This post fills in a simple, but enlightening calculation missing from Random Features for Large-Scale Kernel Machines by Rahimi and Recht. To start, let $K(x, y) = K(x - y)$ be a positive definite, translation invariant kernel. Then, via Bochner's theorem, we have $$ \begin{align*} K(x - y) = \mathbb{E}_{w \sim p(w)}[ \xi_w(x) \xi_w^*(y) ], \: \xi_w(z) := e^{j w^T z} \:. \end{align*} $$ for some probability measure $p(w)$ on $\mathbb{R}^{d}$.

The authors propose, however, to use the following map $\phi_{w,b}(z) := \sqrt{2} \cos(w^T z + b)$ instead of $\xi_w(z)$, noting that $$ \begin{align*} \mathbb{E}_{w \sim p(w), b}[ \phi_{w,b}(x) \phi_{w,b}(y) ] = K(x - y) \:. \end{align*} $$ where $b \sim \mathrm{Unif}[0, 2\pi]$.

This is a neat trick, as it allows us to work with cosines instead of complex exponentials, which is desirable in practice. The equivalence is not hard to see, but requires a few trigonometric identities which you probably learned in high school and promptly forgot. Luckily they are all listed in great detail on Wikipedia. Below, we prove the equivalence.

Proposition. Let $p(w)$ denote a probability measure on $\mathbb{R}^d$, and let $b \sim \mathrm{Unif}[0, 2\pi]$. Suppose $\mathrm{Im}( \mathbb{E}_{w \sim p(w)}[ \xi_w(x) \xi_w^*(y) ] ) = 0$. Then, $$ \mathbb{E}_{w \sim p(w)}[ \xi_w(x) \xi_w^*(y) ] = \mathbb{E}_{w \sim p(w), b}[ \phi_{w,b}(x) \phi_{w,b}(y) ] \:, $$ where on the RHS we note that $w, b$ are drawn independently of each other.

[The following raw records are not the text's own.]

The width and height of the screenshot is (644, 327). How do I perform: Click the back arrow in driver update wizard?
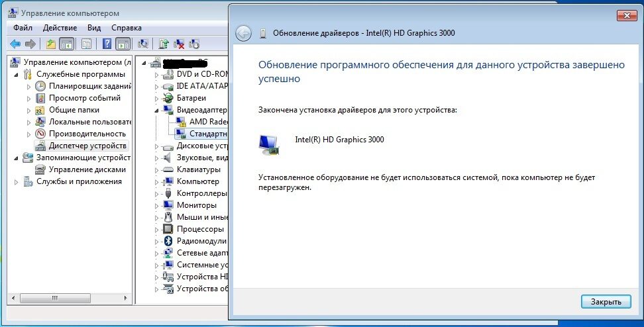click(x=243, y=33)
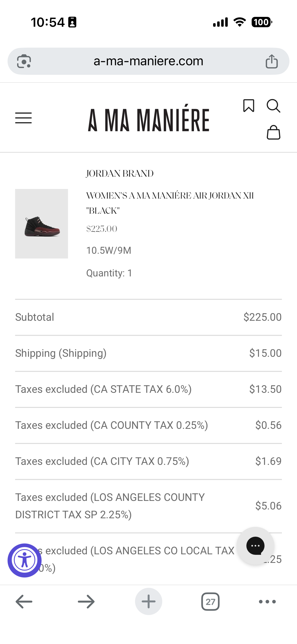Tap the a-ma-maniere.com address bar
Screen dimensions: 297x644
pos(148,61)
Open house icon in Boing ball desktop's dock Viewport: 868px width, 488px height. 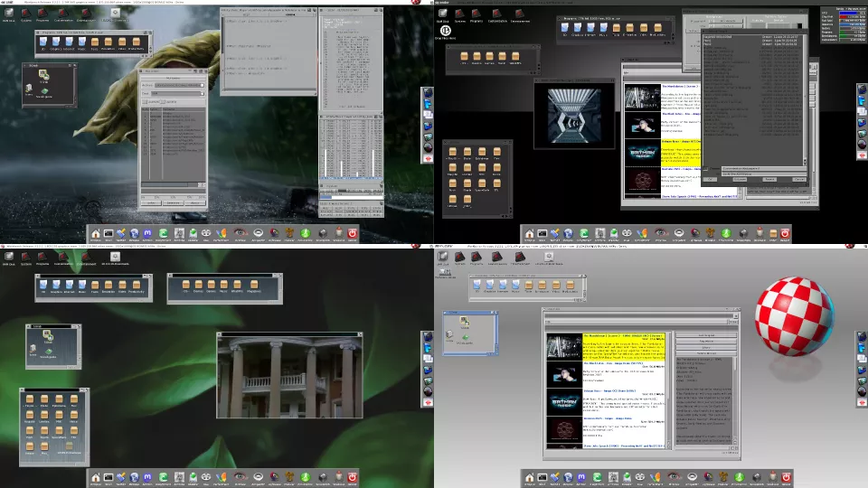point(529,476)
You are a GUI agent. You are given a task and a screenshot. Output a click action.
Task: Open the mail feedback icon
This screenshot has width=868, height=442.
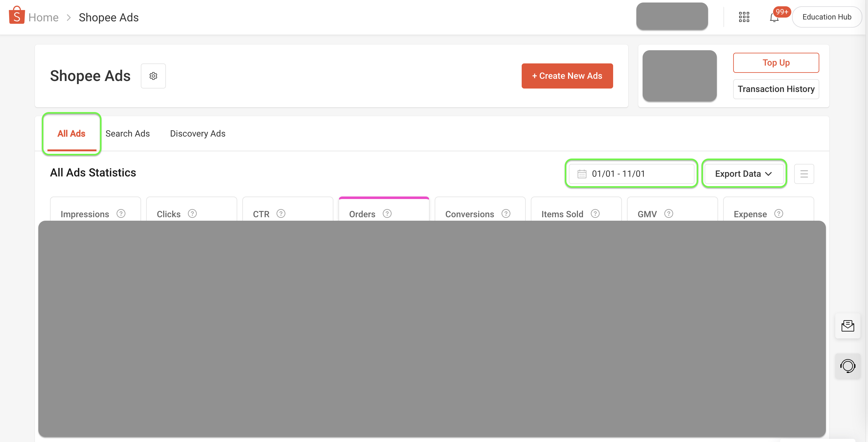[x=847, y=326]
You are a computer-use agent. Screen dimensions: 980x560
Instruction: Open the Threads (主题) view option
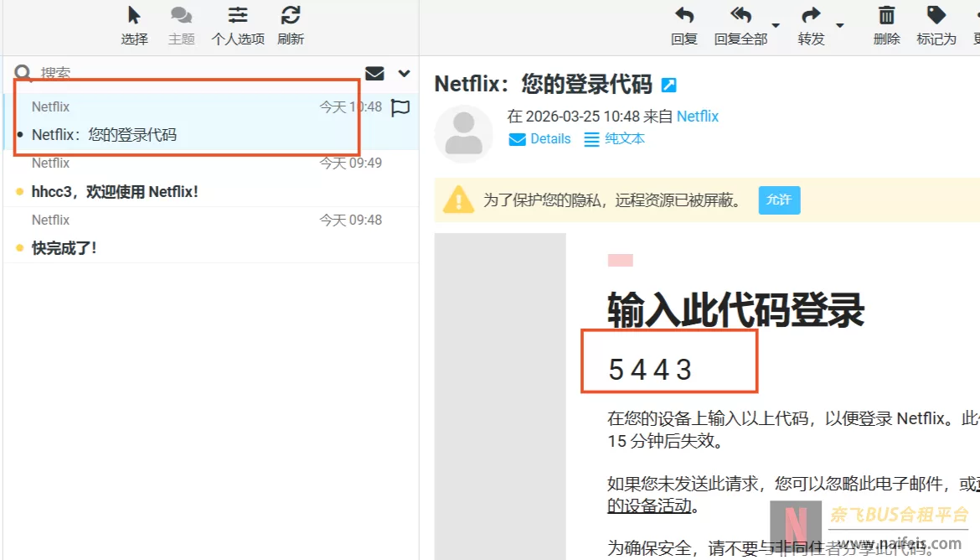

Proof. First, recall the following identity $$ \cos(\alpha - \beta) = \cos\alpha \cos \beta + \sin \alpha \sin \beta \:. $$ Using Euler's identity, we can expand $\xi_w(x) \xi_w^*(y) $ out as $$ \begin{align*} \xi_w(x) \xi_w^*(y) &= (\cos(w^T x) + j \sin(w^T x)) (\cos(w^T y) - j \sin(w^T y)) \\ &= \cos(w^T x)\cos(w^T y) + \sin(w^T x)\sin(w^T y) \\ &\qquad+ j( \sin(w^T x) \cos(w^T y) - \cos(w^T x) \sin(w^T y)) \\ &\stackrel{(a)}{=} \cos(w^T (x - y)) \\ &\qquad+ j( \sin(w^T x) \cos(w^T y) - \cos(w^T x) \sin(w^T y)) \:, \end{align*} $$ where in (a) we used the cosine identity above. Because $\mathrm{Im}( \mathbb{E}_{w \sim p(w)}[ \xi_w(x) \xi_w^*(y) ] ) = 0$, we have immediately that $$ \mathbb{E}_{w \sim p(w)}[ \xi_w(x) \xi_w^*(y) ] = \mathbb{E}_{w \sim p(w)}[ \cos(w^T (x-y)) ] \:. $$ Now we attack from the other side. Recall another trigonometric identity $$ 2 \cos \alpha \cos \beta = \cos(\alpha - \beta) + \cos(\alpha + \beta) \:. $$ We have that $$ \begin{align*} \phi_{w,b}(x) \phi_{w,b}(y) &= 2 \cos(w^T x + b) \cos(w^T y + b) \\ &\stackrel{(a)}{=} \cos(w^T (x - y)) + \cos(w^T (x+y) + 2b) \:, \end{align*} $$ where in (a) we used the cosine product-to-sum identity above. Taking expectations, we get that $$ \begin{align*} \mathbb{E}_{w \sim p(w), b}[ &\phi_{w,b}(x) \phi_{w,b}(y) ] \\ &= \mathbb{E}_{w \sim p(w)}[ \cos(w^T (x - y)) ] + \mathbb{E}_{w \sim p(w), b}[\cos(w^T (x+y) + 2b)] \:. \end{align*} $$ We are almost done. The final step is to show that $$ \mathbb{E}_{w \sim p(w), b}[\cos(w^T (x+y) + 2b)] = 0 \:. $$ Observe that for any constant $a \in \mathbb{R}$, we have $\mathbb{E}_b[ \cos(a + 2b) ] = 0$, which is immediate since $ \int_0^{2\pi} \cos(a + 2b) \; dx = 0$. To deal with the random $w$ in our case, we iterate expectations as follows: $$ \begin{align*} \mathbb{E}_{w \sim p(w), b}[\cos(w^T (x+y) + 2b)] = \mathbb{E}_{w \sim p(w)}[ \mathbb{E}_b[ \cos(w^T (x+y) + 2b) | w ]] = 0 \:. \end{align*} $$

Final note. The proof above requires that $\mathrm{Im}( \mathbb{E}_{w \sim p(w)}[ \xi_w(x) \xi_w^*(y) ] ) = 0$, but since we are dealing with kernels, we have that $K(x - y)$ is real-valued.